In the study, participants were shown a map of the blocks surrounding their home and a map of their county, and asked to highlight their local community on either. Two thirds focused on the block maps, while one third shaded communities on the county maps. The size highlighted ranged from smaller than a block to larger than two cities. Some participants even highlighted non-contiguous areas.

Then, the participants were asked to describe the demographics of the area they highlighted. Questions included the proportion of blacks and whites, Democrats and Republicans, and unemployed. Next, they were asked about their take on these factors in the United States in general. Results show that participants view their communities and the United States at large as having more blacks (15% more on average) and fewer whites than the census. Unemployment and racial distortions are bigger than partisan distortions. All three are distorted to some extent across the block, community, and country levels.

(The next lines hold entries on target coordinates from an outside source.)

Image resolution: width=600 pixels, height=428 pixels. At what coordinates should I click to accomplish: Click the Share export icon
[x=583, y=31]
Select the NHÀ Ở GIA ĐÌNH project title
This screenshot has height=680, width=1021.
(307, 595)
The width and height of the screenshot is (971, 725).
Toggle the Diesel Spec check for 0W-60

The highlighted areas varied between participants. Their internal maps of their communities also differ from how the government creates administrative boundaries. But to what effect?

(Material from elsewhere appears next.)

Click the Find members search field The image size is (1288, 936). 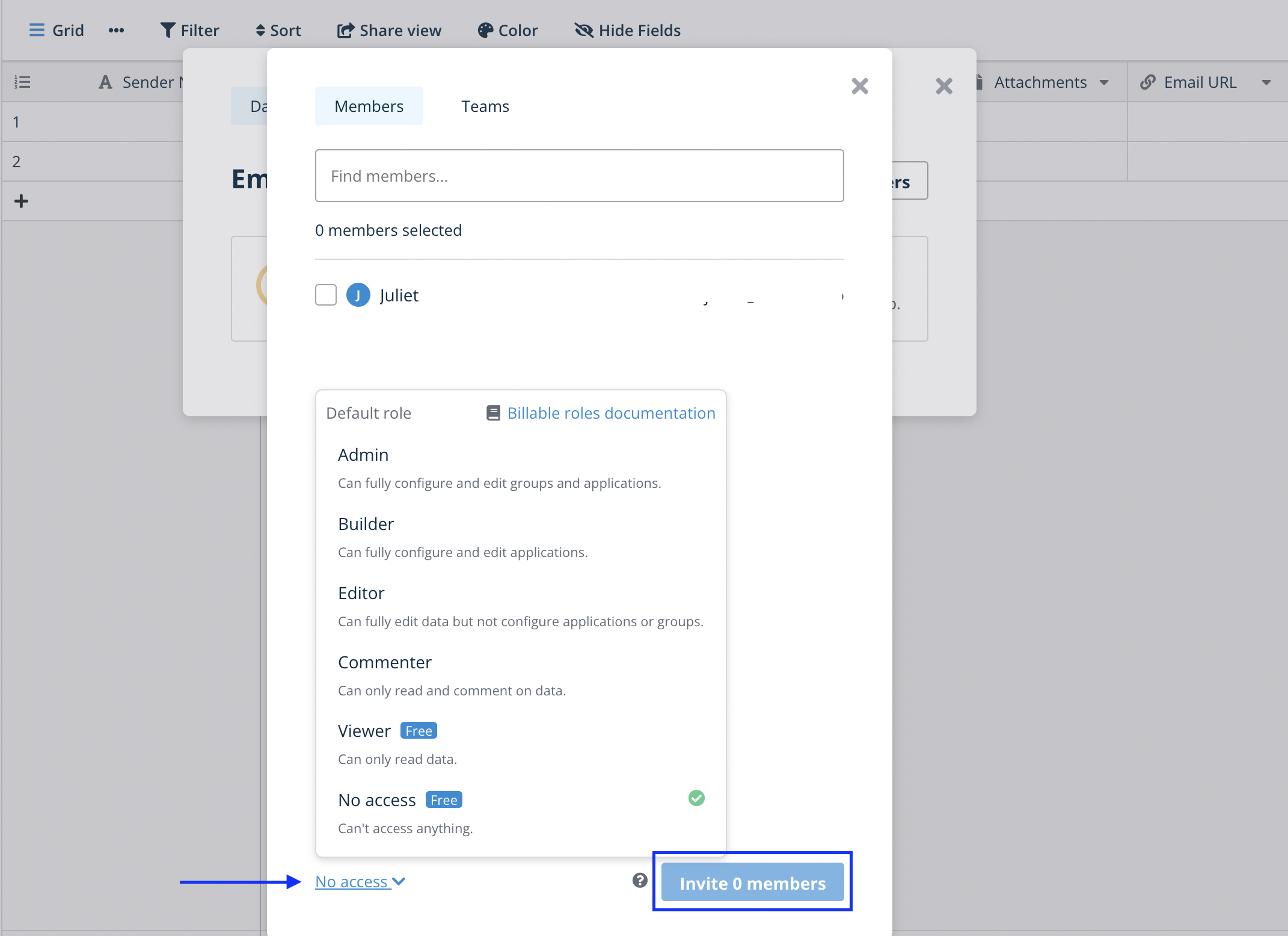pyautogui.click(x=579, y=176)
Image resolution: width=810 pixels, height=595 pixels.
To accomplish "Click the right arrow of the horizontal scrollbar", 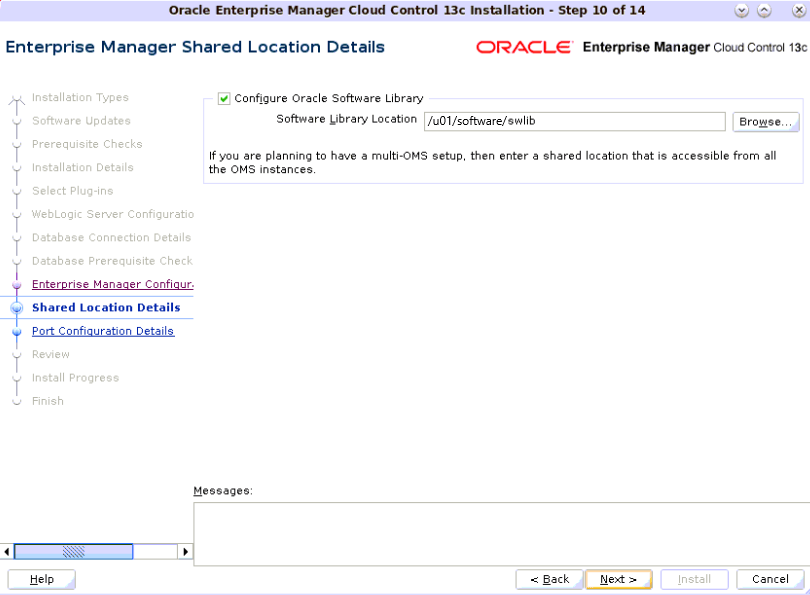I will tap(185, 551).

These discrepancies can play out in the voting booth and in day to day {day-to-day} behaviors. As Wong et al. explain:

The ‘fear of crime’ literature in sociology has explained that personal and altruistic fear—regardless of accuracy—leads to purchases (e.g., guns), behavioral changes (e.g., not going out at night), and abandonment of locations (e.g., parks and industrial areas). Political scientists need to understand whether perceptions of community heterogeneity and interracial competition have equally serious consequences for political actions and outcomes.